Empresário e fundador do The Medulloblastoma Initiative

MDB, PT, PSDB, PP, PDT, União Brasil, PTB, PL, PSB, Republicanos, Cidadania, PSC, Podemos, PSD, PC do B, PV, Patriota, Solidariedade, PSOL, Avante, PMN, Agir, DC, PRTB, Pros, PMB, Rede, Novo, PSTU, PCB, PCO e UP,

Sim, este primeiro parágrafo mais parece aquela sopa de letrinhas que saboreávamos quando crianças. Mas este artigo, infelizmente, nada tem a ver com as nossas saudosas experiências infantis. O emaranhado de siglas representa os 32 partidos políticos existentes no Brasil. Sim, você não leu errado. Temos 32 partidos políticos.

Desde que consumadas as eleições para presidente, não se fala em outra coisa que não a transição de governo. Pipocam alianças, nomeações e cargos por todos os lados. O alvoroço é grande. Tal qual um pote de açúcar colocado ao lado de um formigueiro.

Claro que as transições de governo fazem parte do processo democrático. Governos não transitórios, que são as ditaduras, não são desejáveis. Portanto, não faço apologia contra as inúmeras comissões que estão sendo formadas para conduzir esse processo.

O que realmente preocupa é perceber que muitos dos envolvidos não estão preocupados em construir um país melhor para os nossos filhos e netos. Desejam, sim, conseguir espaço no novo governo. Um bom cargo de confiança, a diretoria de uma estatal ou, quem sabe, até um novo ministério.

A chamada coalizão para governar confunde-se com o loteamento do governo e a consequente distribuição de cargos (na maioria das vezes sem levar em conta os melhores interesses do país). Tal fenômeno, que é recorrente também nas esferas estaduais e municipais, infelizmente faz parte da história do Brasil.

Independentemente de os governos serem liberais ou conservadores, ou de estarem posicionados mais à esquerda ou à direita, existem verdades que, a essa altura, não podem (ou não poderiam) ser alvo da retórica inconsequente. Trata-se da responsabilidade fiscal. Sem ela geramos instabilidade, fuga de investimentos, inflação, desemprego e, ao fim e ao cabo, sofrimento justamente para os mais vulneráveis.

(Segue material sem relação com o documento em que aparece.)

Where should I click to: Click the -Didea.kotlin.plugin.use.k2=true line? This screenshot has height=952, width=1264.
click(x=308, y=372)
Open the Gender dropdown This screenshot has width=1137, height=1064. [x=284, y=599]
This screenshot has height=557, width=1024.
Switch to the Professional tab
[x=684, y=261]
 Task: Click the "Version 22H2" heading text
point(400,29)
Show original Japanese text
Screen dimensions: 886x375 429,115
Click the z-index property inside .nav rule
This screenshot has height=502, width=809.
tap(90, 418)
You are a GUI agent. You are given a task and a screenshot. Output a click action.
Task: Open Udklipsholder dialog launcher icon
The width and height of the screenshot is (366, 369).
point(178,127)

É evidente que o social deve ser prioridade, mas, para isso, é necessário cortar custos, ineficiências e privilégios, não aumentá-los. É necessário preencher os quadros do governo com técnicos competentes, não com políticos. É necessário adotar políticas públicas que atraiam investimentos, não que afugentem os investidores. Somente assim conseguiremos gerar mais empregos e arrecadar mais impostos (justamente para fazer mais pelo social). A retórica não enche a panela de ninguém, pelo menos não no longo prazo.

Como diz Barry Ames no seu livro lançado em 2001, "The Deadlock of Democracy in Brazil" ("O Impasse da Democracia no Brasil", em tradução livre): "Embora privilégios irracionais podem ser encontrados em agências de governos por todo o mundo, no Brasil o escopo e a profundidade destes privilégios não têm precedentes. A estrutura politica do Brasil é preenchida por uma grande quantidade de partidos fracos e indisciplinados e também por centenas de deputados que se preocupam muito mais com seu curral eleitoral e com interesses pessoais do que com questões de abrangência nacional. Em alguns países, o Executivo consegue o apoio do Legislativo pressionando os partidos a apoiar os programas presidenciais. Essa tática possui pouca resposta no Brasil porque os laços entre os eleitores, os deputados e os partidos são extremamente fracos". Toda essa situação descrita por Ames há 20 anos segue muito atual ou até pior nos dias de hoje.

É evidente, também, que a verdadeira solução para o Brasil passa por reformas estruturantes, tais como a política, a tributária e a administrativa; além, é claro, por privatizações. Um governo mais "leve" e eficiente, não um cabide de empregos e privilégios, poderá fazer muito mais pelo social. Mas este será tema de próximos textos. Por ora, torço para que o novo governo dê a devida importância para a responsabilidade fiscal e não abra mão de colocar técnicos competentes para preencher seus cargos. Isso já seria um grande avanço!